Collected data entries
+---+

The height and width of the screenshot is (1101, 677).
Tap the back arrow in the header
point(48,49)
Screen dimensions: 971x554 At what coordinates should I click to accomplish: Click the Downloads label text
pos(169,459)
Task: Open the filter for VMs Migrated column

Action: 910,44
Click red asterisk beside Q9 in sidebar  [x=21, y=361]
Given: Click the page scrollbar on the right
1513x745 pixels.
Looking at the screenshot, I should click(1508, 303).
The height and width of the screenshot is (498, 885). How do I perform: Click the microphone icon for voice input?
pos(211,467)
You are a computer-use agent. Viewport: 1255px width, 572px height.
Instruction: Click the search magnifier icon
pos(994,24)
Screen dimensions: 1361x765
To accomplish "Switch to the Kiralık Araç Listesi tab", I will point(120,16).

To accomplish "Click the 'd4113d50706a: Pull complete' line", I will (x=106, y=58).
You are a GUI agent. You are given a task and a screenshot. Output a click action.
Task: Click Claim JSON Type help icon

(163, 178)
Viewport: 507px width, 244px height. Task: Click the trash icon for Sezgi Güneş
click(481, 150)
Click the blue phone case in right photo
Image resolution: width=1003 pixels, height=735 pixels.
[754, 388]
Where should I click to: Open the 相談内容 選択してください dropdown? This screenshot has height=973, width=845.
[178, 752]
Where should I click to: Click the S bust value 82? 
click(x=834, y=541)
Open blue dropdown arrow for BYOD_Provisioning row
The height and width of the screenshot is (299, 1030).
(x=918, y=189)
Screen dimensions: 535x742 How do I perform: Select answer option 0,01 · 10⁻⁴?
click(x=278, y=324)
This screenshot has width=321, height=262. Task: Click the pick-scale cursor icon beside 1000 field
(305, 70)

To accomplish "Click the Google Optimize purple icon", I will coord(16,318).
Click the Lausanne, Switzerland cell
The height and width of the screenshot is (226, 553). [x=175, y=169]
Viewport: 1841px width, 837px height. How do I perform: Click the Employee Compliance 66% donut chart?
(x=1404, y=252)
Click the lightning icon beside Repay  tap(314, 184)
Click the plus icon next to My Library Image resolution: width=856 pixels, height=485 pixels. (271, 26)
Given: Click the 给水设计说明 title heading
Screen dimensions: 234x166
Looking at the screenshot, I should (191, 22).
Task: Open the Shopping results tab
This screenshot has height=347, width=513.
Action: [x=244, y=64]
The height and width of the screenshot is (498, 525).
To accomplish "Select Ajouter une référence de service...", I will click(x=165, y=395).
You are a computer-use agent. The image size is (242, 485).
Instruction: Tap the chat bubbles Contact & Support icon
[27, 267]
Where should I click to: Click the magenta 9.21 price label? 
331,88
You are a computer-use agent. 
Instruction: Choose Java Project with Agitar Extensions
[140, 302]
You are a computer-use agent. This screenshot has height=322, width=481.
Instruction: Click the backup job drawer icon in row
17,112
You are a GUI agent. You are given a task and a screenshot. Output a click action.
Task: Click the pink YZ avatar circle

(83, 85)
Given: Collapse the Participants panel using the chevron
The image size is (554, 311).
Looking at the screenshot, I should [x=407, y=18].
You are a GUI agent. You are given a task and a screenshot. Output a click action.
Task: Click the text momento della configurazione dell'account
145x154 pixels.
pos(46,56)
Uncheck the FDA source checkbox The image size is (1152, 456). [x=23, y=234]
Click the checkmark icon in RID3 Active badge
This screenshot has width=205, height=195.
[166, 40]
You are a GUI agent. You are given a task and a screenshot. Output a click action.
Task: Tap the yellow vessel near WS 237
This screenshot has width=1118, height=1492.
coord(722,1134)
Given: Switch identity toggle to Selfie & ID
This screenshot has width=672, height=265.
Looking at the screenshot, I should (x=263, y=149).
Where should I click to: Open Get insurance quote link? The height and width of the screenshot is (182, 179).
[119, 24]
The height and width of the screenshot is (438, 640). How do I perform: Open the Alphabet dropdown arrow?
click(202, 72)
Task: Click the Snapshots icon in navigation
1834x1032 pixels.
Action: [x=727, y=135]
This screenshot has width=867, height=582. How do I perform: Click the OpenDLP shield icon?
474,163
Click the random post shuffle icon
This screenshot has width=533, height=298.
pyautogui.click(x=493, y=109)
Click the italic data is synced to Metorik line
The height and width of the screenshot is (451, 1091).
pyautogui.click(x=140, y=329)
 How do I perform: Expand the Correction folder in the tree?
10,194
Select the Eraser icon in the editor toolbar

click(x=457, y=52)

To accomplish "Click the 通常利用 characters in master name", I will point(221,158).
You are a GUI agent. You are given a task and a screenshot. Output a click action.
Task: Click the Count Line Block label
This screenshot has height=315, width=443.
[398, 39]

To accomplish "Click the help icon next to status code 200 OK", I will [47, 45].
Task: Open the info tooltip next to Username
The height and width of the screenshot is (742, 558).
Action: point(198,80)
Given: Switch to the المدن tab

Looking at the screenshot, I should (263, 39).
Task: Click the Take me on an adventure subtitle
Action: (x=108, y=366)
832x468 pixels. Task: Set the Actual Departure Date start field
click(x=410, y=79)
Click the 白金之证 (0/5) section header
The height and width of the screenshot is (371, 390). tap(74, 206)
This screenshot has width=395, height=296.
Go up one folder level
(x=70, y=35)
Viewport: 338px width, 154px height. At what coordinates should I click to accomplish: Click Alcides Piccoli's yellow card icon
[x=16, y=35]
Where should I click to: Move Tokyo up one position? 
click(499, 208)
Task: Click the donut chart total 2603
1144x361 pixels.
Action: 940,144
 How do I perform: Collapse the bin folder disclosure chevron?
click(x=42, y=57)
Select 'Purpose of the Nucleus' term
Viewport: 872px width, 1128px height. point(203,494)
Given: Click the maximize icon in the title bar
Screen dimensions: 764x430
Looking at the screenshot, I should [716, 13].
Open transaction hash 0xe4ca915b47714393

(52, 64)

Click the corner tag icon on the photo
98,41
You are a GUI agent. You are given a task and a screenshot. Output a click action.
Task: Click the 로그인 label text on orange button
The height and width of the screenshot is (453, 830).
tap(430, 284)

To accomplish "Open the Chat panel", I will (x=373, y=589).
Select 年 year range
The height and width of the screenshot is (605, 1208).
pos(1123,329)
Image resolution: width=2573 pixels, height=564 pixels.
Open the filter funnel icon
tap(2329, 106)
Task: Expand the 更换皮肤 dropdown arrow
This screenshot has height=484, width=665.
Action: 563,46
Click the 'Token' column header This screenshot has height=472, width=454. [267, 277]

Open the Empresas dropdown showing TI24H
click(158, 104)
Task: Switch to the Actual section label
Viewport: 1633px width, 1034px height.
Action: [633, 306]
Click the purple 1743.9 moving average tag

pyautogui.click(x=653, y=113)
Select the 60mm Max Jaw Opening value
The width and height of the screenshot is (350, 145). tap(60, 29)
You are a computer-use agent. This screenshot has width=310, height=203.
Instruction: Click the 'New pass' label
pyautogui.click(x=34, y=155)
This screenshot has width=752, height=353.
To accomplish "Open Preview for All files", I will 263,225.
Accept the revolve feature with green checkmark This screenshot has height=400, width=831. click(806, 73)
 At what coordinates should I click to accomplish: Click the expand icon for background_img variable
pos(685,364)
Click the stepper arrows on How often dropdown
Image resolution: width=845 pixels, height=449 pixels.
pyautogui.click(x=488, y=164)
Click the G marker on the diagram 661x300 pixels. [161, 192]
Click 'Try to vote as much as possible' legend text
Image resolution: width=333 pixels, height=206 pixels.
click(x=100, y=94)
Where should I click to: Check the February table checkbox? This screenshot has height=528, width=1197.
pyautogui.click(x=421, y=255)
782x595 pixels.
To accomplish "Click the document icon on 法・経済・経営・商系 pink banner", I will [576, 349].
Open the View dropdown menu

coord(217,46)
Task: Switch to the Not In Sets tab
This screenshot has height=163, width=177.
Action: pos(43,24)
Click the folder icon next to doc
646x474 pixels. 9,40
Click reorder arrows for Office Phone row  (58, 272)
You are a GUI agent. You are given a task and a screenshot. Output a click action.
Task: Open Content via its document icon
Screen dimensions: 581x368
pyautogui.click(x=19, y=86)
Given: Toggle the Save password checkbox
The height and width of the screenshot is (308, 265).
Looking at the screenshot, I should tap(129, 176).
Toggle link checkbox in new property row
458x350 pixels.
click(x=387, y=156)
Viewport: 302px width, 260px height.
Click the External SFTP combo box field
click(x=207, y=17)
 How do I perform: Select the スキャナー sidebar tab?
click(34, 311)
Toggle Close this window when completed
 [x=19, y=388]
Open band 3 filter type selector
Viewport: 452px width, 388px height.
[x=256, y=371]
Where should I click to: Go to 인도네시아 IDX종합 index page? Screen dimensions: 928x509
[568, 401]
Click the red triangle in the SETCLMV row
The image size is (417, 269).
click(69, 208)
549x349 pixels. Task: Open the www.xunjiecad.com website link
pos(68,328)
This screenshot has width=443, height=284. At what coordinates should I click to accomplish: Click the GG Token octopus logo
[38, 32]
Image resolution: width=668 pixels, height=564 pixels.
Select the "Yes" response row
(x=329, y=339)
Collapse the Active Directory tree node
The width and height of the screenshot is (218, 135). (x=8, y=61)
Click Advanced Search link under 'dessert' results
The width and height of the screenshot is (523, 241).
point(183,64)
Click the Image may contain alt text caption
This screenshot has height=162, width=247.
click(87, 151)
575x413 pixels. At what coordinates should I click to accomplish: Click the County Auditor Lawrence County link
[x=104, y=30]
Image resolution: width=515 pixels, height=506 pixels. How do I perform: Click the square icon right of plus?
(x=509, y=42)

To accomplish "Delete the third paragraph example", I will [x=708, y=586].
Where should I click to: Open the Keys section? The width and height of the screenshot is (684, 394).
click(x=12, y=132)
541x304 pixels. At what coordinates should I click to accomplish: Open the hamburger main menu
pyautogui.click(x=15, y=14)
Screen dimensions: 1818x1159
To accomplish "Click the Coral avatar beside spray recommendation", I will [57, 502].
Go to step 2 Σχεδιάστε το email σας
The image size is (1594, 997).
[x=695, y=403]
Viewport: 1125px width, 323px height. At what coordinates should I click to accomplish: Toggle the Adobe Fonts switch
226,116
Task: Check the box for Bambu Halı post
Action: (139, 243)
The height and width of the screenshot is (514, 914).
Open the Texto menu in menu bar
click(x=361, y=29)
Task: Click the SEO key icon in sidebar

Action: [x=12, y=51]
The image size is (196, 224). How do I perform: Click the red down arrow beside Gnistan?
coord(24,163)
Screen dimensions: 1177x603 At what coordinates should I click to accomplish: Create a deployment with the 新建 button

+---+

# About this exercise
If a line above holds the word "button", copy it.

# Your response
Task: Click the 로그인 label text on orange button
Screen dimensions: 1177x603 At what coordinates should I click to accomplish: Create a deployment with the 新建 button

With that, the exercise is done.